■ **PROVIDED PASSAGE**
::::::::::
A mention should also be given to Dan Neil, who had one of his best games in a Sunderland shirt.

His pass to Abdoullah Ba for the first goal typified his calmness under pressure, as he lofted the ball into the onrushing player’s path after coolly chesting it down inside his own area.

Sunderland v Southampton - Sky Bet Championship - Stadium of Light Photo by Will Matthews/PA Images via Getty Images

At the moment, we have a way of playing that doesn’t rely on one particular player.

Ross Stewart sold? No problem. Amad not coming back? We can deal with it. Patrick Roberts injured? Let’s allow Jewison Bennette to do a few pirouettes, and I haven’t even mentioned Chris Rigg and his potential.

Also worthy of recognition is Jobe.

My expectations as to how many games he would play and the impact he could have at such a young age were low, but he looks so accomplished and comfortable on the ball, and I’m amazed that Premier League teams didn’t snap him up.

It says a lot for our recruitment and the environment we’ve created- one that gives young players a chance to play and enjoy their football so much- that they’re choosing Sunderland over other clubs.

With Roberts and our new signings to come into the fold and Aji Alese hopefully returning from injury soon, it feels much more promising and exciting now that the dust has settled after the transfer deadline.

Bring on the trip to QPR and our fabulous red and whites!
::::::::::
■ **SET PROBLEM 1**
Could you copy out the rows from the line with "Screen dimensions: 1482x812" up to and including the line with "coord(44,548)", character for character?
::::::::::
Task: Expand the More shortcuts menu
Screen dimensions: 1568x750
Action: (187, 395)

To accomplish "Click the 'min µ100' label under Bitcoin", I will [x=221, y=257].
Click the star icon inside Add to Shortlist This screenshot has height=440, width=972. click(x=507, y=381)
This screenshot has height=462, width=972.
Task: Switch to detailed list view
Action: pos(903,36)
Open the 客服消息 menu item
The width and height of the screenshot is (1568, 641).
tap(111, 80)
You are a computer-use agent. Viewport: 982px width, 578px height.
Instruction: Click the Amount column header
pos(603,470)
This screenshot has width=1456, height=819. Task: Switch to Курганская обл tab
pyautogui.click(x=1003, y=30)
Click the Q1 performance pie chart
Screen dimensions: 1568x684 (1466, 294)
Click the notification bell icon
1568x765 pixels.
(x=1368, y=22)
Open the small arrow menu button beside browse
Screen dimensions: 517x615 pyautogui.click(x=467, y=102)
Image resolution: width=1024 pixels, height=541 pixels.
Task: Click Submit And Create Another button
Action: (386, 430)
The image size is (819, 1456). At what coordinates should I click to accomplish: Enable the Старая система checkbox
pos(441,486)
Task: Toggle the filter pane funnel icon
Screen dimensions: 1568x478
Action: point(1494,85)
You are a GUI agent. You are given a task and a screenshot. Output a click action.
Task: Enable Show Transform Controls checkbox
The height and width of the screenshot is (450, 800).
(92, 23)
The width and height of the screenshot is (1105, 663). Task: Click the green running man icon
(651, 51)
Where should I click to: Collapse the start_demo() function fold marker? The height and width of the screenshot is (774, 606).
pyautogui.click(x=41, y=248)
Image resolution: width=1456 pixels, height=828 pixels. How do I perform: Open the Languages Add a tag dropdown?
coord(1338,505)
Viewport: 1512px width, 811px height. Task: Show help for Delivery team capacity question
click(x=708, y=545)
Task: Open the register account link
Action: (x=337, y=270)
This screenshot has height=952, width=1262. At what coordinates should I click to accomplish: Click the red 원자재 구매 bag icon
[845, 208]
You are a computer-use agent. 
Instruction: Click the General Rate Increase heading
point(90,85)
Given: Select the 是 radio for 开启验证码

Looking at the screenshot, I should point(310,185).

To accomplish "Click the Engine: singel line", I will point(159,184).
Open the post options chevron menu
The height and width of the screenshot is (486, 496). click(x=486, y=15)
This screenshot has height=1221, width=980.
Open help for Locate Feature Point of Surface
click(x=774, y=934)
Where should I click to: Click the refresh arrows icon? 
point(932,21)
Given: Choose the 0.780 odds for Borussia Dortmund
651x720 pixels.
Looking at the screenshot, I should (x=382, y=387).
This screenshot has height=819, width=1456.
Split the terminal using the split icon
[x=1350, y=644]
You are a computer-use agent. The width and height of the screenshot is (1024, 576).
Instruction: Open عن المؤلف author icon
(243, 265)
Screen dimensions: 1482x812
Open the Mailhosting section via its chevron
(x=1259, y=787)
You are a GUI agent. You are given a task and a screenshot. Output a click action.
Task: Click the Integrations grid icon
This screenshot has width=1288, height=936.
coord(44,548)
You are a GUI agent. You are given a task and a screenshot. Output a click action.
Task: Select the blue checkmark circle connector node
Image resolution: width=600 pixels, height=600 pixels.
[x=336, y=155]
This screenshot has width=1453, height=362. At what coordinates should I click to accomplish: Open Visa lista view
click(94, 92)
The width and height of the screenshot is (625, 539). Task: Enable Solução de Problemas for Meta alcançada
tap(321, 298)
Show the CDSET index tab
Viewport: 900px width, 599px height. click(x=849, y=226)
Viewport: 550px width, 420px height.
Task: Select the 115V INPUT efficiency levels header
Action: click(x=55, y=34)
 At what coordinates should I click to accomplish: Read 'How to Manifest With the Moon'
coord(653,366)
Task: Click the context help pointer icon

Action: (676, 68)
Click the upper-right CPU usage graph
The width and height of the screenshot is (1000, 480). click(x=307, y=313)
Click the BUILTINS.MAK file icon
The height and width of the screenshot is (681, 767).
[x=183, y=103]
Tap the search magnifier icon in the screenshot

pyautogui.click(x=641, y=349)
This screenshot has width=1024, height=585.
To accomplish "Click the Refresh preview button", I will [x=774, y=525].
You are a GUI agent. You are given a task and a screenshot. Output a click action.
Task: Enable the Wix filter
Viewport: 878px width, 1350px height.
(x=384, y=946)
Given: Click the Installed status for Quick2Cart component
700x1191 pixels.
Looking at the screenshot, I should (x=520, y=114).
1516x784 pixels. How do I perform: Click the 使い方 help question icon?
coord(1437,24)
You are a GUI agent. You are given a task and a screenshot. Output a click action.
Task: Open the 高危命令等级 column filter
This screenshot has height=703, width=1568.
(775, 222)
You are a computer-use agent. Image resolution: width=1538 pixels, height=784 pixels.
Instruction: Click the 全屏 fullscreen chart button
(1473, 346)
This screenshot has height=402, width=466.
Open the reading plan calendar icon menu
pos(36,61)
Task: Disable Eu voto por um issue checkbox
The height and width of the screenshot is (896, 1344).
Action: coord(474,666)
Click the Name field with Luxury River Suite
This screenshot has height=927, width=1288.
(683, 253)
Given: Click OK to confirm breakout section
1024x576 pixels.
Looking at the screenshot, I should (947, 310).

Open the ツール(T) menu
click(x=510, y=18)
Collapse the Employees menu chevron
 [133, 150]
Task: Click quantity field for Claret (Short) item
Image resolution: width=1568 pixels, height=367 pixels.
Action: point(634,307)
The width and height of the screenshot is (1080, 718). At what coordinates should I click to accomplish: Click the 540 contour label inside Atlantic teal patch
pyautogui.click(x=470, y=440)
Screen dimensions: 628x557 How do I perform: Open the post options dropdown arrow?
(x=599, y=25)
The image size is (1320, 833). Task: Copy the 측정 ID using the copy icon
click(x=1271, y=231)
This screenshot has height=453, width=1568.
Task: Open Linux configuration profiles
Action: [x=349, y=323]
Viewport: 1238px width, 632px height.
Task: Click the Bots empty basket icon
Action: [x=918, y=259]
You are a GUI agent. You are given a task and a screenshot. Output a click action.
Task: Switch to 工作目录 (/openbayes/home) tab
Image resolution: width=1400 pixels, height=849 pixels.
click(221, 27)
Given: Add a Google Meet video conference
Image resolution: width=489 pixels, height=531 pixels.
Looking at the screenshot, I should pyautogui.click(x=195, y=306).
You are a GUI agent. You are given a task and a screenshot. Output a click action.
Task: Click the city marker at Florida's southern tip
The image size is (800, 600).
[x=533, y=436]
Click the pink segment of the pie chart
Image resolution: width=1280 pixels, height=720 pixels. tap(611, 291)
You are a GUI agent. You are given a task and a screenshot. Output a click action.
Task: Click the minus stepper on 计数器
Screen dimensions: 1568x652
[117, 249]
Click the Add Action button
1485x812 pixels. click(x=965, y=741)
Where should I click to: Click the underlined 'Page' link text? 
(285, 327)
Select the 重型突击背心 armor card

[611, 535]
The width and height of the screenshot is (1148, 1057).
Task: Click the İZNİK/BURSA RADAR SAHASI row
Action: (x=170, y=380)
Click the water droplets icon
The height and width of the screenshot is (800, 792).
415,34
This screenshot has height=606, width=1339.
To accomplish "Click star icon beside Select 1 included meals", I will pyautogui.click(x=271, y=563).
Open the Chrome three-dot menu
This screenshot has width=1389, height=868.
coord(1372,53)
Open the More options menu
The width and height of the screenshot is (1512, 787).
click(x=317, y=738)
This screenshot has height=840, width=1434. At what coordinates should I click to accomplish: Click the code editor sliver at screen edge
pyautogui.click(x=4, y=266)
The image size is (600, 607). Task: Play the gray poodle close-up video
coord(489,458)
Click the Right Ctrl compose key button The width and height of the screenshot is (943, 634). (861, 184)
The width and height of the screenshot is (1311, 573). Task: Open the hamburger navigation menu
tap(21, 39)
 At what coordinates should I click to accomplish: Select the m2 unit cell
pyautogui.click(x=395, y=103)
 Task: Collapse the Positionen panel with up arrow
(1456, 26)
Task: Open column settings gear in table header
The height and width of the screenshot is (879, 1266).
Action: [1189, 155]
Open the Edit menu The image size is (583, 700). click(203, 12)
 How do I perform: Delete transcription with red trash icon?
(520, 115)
::::::::::
■ **SET PROBLEM 2**
How would you render this sentence from the Sunderland piece in Spanish: "At the moment, we have a way of playing that doesn't rely on one particular player."?

■ **SOLUTION 1**
Screen dimensions: 1482x812
Open the Mailhosting section via its chevron
(x=1259, y=787)
You are a GUI agent. You are given a task and a screenshot. Output a click action.
Task: Click the Integrations grid icon
This screenshot has width=1288, height=936.
coord(44,548)

■ **SOLUTION 2**
En este momento, tenemos una forma de jugar que no depende de un jugador en particular.